Record di dati
- - - - -

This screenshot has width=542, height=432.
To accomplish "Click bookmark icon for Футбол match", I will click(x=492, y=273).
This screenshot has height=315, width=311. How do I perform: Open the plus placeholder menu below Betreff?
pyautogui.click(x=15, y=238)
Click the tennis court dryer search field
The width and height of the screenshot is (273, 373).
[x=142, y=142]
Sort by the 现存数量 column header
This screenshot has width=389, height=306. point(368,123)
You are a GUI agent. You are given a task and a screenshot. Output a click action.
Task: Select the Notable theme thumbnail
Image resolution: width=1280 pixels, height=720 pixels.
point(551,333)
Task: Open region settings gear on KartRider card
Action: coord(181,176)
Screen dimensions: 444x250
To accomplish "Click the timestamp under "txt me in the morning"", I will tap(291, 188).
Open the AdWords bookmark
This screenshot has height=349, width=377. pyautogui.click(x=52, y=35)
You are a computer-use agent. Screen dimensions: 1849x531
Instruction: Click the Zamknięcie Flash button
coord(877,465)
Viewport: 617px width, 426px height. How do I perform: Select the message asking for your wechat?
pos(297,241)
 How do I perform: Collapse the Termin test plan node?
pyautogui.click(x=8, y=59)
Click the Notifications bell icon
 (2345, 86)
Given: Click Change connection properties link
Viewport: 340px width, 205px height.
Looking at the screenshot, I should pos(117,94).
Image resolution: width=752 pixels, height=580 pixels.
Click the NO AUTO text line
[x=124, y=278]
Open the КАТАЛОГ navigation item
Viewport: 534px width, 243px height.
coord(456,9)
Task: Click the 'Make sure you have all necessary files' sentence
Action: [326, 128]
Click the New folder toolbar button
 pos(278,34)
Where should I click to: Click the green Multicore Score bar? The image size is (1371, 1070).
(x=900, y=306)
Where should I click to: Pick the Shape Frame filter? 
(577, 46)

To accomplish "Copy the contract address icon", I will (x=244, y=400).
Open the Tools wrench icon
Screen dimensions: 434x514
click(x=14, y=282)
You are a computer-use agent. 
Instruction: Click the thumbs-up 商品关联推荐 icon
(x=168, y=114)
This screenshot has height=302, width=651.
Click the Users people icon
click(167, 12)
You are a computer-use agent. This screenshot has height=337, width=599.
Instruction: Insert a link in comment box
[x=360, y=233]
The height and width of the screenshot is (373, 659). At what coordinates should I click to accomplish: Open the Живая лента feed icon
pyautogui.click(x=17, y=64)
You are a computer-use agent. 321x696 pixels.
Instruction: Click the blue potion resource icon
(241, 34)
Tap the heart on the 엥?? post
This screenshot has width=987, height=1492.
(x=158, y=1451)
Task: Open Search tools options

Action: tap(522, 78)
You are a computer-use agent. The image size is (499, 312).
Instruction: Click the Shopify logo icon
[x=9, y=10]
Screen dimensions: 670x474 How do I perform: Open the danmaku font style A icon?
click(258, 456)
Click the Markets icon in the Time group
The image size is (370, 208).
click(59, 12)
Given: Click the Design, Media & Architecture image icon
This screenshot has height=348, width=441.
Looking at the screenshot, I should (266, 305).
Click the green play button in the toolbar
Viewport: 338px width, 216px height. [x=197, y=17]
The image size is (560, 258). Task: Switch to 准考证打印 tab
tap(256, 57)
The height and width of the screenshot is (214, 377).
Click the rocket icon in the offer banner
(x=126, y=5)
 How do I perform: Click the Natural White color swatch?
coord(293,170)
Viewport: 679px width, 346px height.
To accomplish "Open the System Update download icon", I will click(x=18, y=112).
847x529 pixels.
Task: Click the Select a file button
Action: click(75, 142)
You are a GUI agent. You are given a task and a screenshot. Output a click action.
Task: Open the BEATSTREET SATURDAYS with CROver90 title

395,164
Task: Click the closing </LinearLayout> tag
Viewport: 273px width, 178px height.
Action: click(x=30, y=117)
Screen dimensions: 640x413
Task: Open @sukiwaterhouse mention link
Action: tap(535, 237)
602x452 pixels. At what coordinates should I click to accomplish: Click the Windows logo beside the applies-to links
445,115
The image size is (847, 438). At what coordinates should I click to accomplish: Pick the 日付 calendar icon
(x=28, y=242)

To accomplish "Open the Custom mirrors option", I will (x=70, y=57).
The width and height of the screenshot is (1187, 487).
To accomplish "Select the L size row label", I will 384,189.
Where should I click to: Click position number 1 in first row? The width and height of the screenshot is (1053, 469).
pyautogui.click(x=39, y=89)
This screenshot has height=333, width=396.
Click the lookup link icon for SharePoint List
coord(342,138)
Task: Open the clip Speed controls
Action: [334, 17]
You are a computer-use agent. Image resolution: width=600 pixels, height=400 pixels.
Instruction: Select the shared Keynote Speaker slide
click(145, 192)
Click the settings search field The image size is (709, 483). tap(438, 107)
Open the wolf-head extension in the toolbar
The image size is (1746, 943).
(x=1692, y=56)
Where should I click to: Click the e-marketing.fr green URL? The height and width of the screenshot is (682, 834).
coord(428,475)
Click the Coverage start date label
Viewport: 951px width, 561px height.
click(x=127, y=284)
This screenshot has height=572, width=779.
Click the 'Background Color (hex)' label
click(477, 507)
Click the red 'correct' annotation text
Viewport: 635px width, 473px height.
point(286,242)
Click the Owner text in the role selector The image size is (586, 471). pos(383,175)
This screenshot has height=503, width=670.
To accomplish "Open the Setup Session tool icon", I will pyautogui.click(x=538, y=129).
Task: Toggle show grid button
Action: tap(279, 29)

- - - - -

_Istruzioni del compito:_ Ricopia senza modifiche le righe qui sopra: comincia da quella che contiene "Given: Click the" e fermati dopo quella che contiene "Viewport: 338px width, 216px", includendo entrambe.

_Risposta completa:_
Given: Click the Design, Media & Architecture image icon
This screenshot has height=348, width=441.
Looking at the screenshot, I should (266, 305).
Click the green play button in the toolbar
Viewport: 338px width, 216px height. [x=197, y=17]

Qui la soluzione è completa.